Yields on Egypt’s dollar bonds due in 2020 surged 67 basis points to 6.97 percent on Jan. 28, the highest level since the notes were issued in April. Credit-default swaps insuring Egyptian debt against non-payment rose 123 basis points last week to 430, the highest since April 2009, according to CMA. The government delayed two debt sales scheduled for yesterday.

Stocks Plunge
Egypt’s stock exchange was closed yesterday and will remain shut today after the benchmark EGX 30 Index tumbled 16 percent last week, Al Arabiya said.
Emerging-market equity mutual funds had their biggest weekly outflows since mid-2008 in the week ended Jan. 26, according to data compiled by EPFR Global. The funds lost $3 billion, or about 0.4 percent of their total assets, the data show. The MSCI Emerging Markets Index dropped 0.9 percent last week to the lowest level in a month.

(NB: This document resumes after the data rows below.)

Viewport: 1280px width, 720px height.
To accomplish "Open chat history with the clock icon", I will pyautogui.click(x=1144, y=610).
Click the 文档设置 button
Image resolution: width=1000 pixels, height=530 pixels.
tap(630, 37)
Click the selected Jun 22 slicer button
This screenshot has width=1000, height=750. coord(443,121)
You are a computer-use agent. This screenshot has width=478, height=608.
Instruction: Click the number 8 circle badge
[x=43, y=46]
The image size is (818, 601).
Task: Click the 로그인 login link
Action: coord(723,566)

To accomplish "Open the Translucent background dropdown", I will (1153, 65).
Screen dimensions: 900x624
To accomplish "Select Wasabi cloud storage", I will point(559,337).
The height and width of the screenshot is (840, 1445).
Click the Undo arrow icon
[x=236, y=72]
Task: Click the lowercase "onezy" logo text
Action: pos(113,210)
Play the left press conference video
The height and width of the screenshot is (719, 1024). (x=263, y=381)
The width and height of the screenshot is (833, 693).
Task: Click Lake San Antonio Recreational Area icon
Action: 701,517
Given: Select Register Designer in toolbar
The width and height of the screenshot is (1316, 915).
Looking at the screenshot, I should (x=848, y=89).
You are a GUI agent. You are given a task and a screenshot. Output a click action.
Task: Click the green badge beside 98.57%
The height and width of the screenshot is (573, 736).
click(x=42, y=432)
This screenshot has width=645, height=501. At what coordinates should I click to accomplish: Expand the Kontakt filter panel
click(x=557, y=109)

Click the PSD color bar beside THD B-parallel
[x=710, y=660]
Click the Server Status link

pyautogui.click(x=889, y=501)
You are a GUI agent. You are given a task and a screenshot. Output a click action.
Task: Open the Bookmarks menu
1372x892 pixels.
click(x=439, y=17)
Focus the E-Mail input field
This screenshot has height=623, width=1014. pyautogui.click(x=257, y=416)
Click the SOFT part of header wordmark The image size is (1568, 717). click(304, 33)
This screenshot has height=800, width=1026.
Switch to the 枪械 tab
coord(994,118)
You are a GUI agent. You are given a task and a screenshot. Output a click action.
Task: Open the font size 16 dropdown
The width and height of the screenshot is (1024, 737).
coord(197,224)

“Inflationary pressures, moves towards capital controls, renewed attention being paid to political risk and the weakness of the U.S. dollar have all weighed on emerging markets in recent weeks,” Brad Durham, managing director at EPFR, wrote in a Jan. 28 report.
Most emerging-market currencies depreciated against the dollar on Jan. 28, with the South African rand falling 1.9 percent and Turkey’s lira dropping 2.1 percent to lead declines. Asian currencies including South Korea’s won and Indonesia’s rupiah strengthened against the U.S. currency last week.

Political Uncertainty
China’s seven-day repurchase rate, which measures the availability of funds between banks, increased 84 basis points last week to 8.14 percent, according to a daily fixing rate by the National Interbank Funding Center. It reached 8.30 percent on Jan. 28, the highest level since October 2007.
India’s three-month interbank borrowing costs climbed 17 basis points this month to 9.17 percent, the highest since December 2008.

“The developments in Egypt will unlikely bring the global economic recovery to a halt,” Robert Pavlik, chief market strategist at Banyan Partners LLC in New York, wrote in an e- mailed note Jan. 28. “However the market does not like uncertainty and these developments have brought uncertainty to the geo-political landscape.”